*Estratto del testo*.
________________________

Alzheimer, nuovo esame potrebbe predire rischio con anni di anticipo

Salute e Benessere

Messa a punto dai ricercatori  dell'Università nazionale australiana, la nuova tecnica sarebbe in grado di valutare se il paziente è a rischio basso, moderato o alto di sviluppare la malattia, anni prima di una potenziale diagnosi

Un team di ricercatori dell'Università nazionale australiana ha messo a punto una nuova tecnica che sarebbe in grado di prevedere con cinque anni di anticipo se i soggetti con disturbo cognitivo lieve sono a rischio di sviluppare l'Alzheimer. Finora, come precisato dal team di ricerca sul portale dell'ateneo, non era possibile per gli specialisti collegare un peggioramento della salute cerebrale di un paziente con il rischio di sviluppare la malattia.

________________________

*Dati estratti*.
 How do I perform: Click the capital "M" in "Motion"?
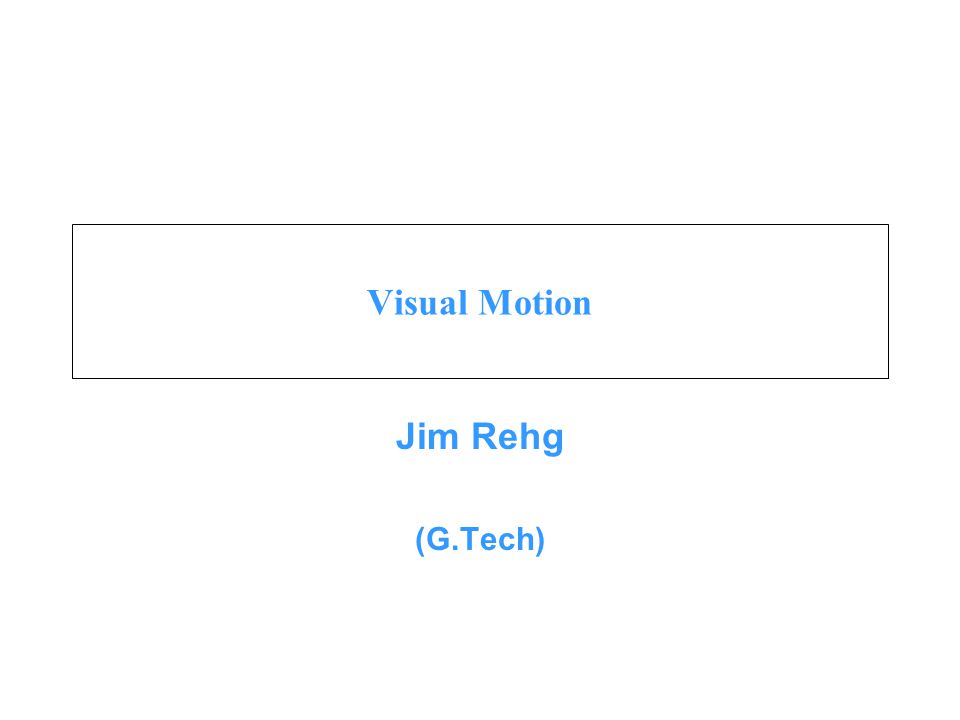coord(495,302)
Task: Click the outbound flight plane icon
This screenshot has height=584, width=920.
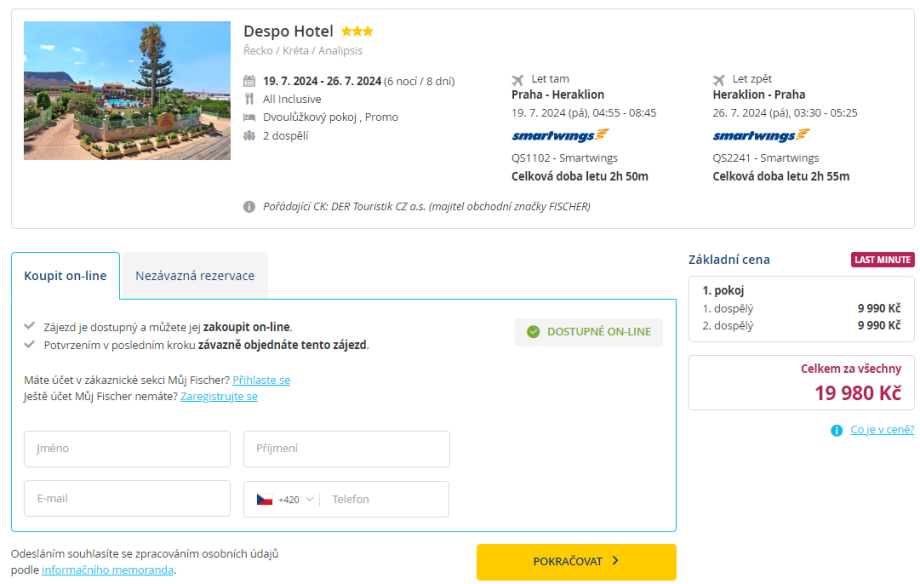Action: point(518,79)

________________________

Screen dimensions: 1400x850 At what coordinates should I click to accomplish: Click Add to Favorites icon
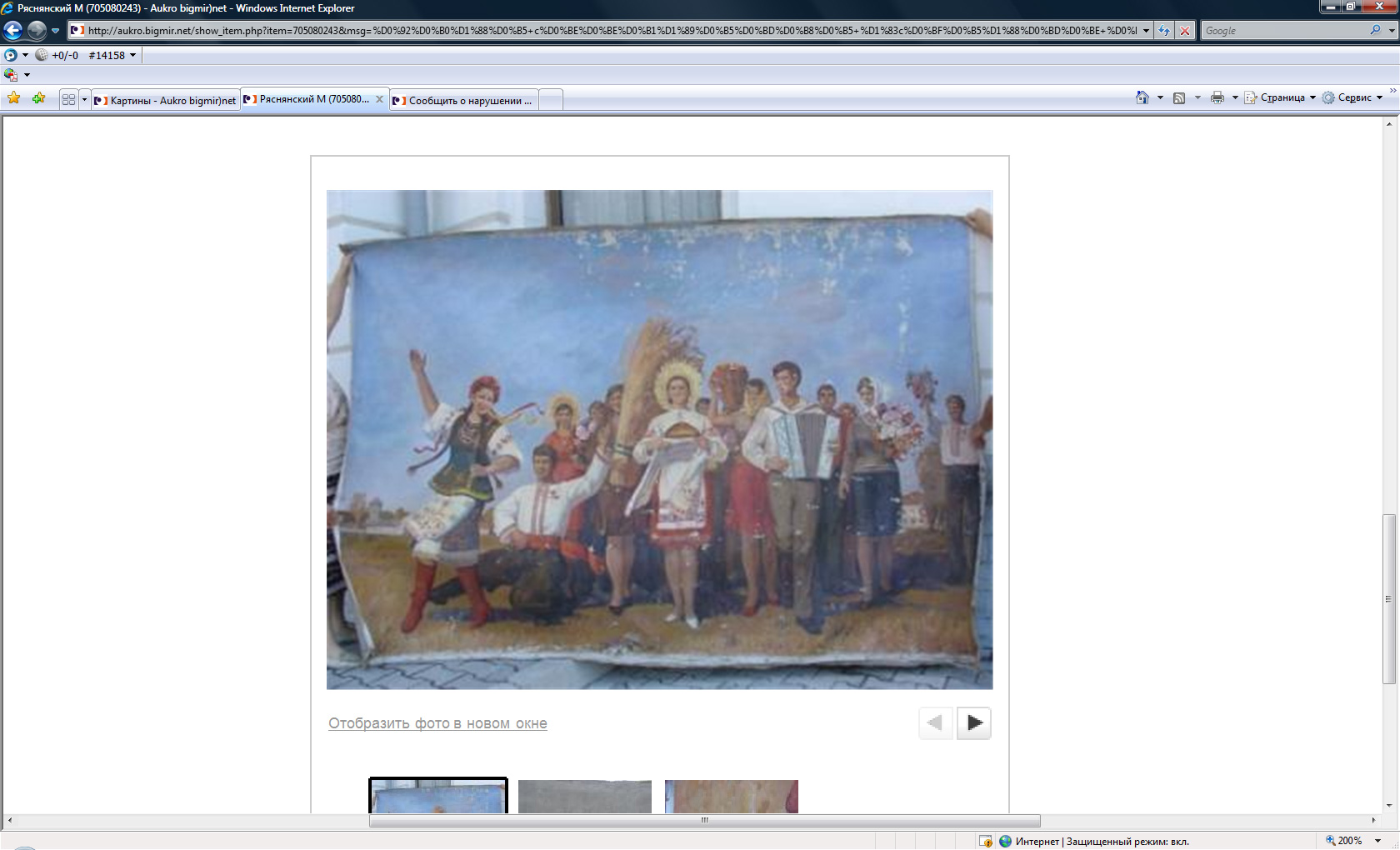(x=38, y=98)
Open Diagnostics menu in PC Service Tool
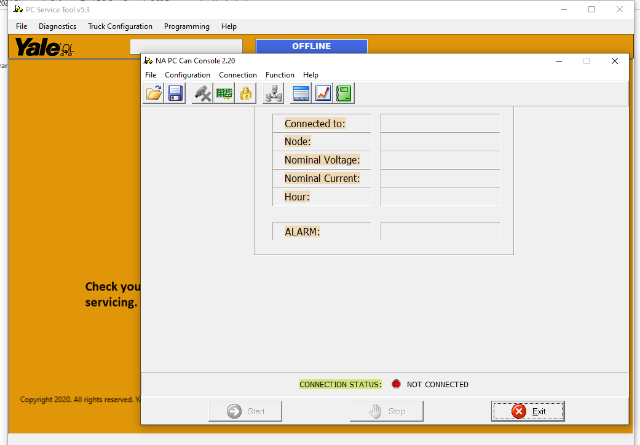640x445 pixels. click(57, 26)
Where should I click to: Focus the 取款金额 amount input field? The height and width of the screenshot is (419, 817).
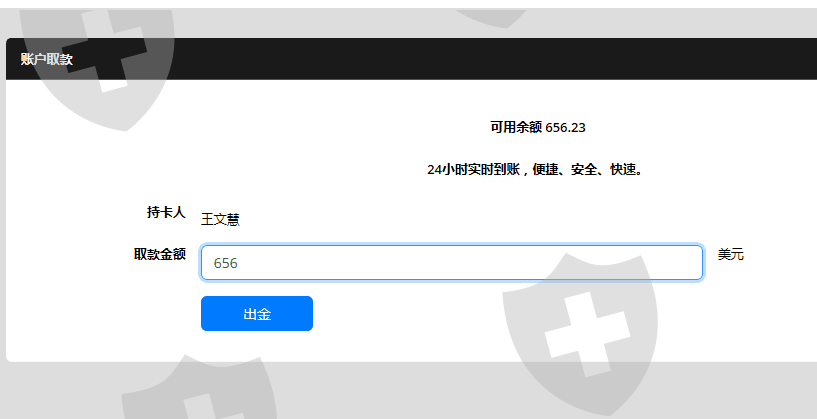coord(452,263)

________________________

*Domande*.
a: Indica se ciascuna affermazione concorda con l'articolo sull'Alzheimer. Rispondi sì o no e cita alla lettera le parole decisive. (i) La nuova tecnica è stata messa a punto da ricercatori dell'Università nazionale australiana. (ii) La tecnica sarebbe in grado di prevedere il rischio con dieci anni di anticipo. (iii) Finora gli specialisti potevano già collegare un peggioramento della salute cerebrale al rischio di sviluppare la malattia.
b: Per favore, trascrivi dall'articolo sull'Alzheimer il passo che comincia con le parole "Alzheimer, nuovo esame" e si ferma dopo le parole "sviluppare la malattia.".

*Soluzioni per domanda*.
a:
(i) Sì: "Un team di ricercatori dell'Università nazionale australiana ha messo a punto una nuova tecnica"
(ii) No: "con cinque anni di anticipo"
(iii) No: "non era possibile per gli specialisti collegare un peggioramento della salute cerebrale di un paziente con il rischio di sviluppare la malattia"

b:
Alzheimer, nuovo esame potrebbe predire rischio con anni di anticipo

Salute e Benessere

Messa a punto dai ricercatori  dell'Università nazionale australiana, la nuova tecnica sarebbe in grado di valutare se il paziente è a rischio basso, moderato o alto di sviluppare la malattia, anni prima di una potenziale diagnosi

Un team di ricercatori dell'Università nazionale australiana ha messo a punto una nuova tecnica che sarebbe in grado di prevedere con cinque anni di anticipo se i soggetti con disturbo cognitivo lieve sono a rischio di sviluppare l'Alzheimer. Finora, come precisato dal team di ricerca sul portale dell'ateneo, non era possibile per gli specialisti collegare un peggioramento della salute cerebrale di un paziente con il rischio di sviluppare la malattia.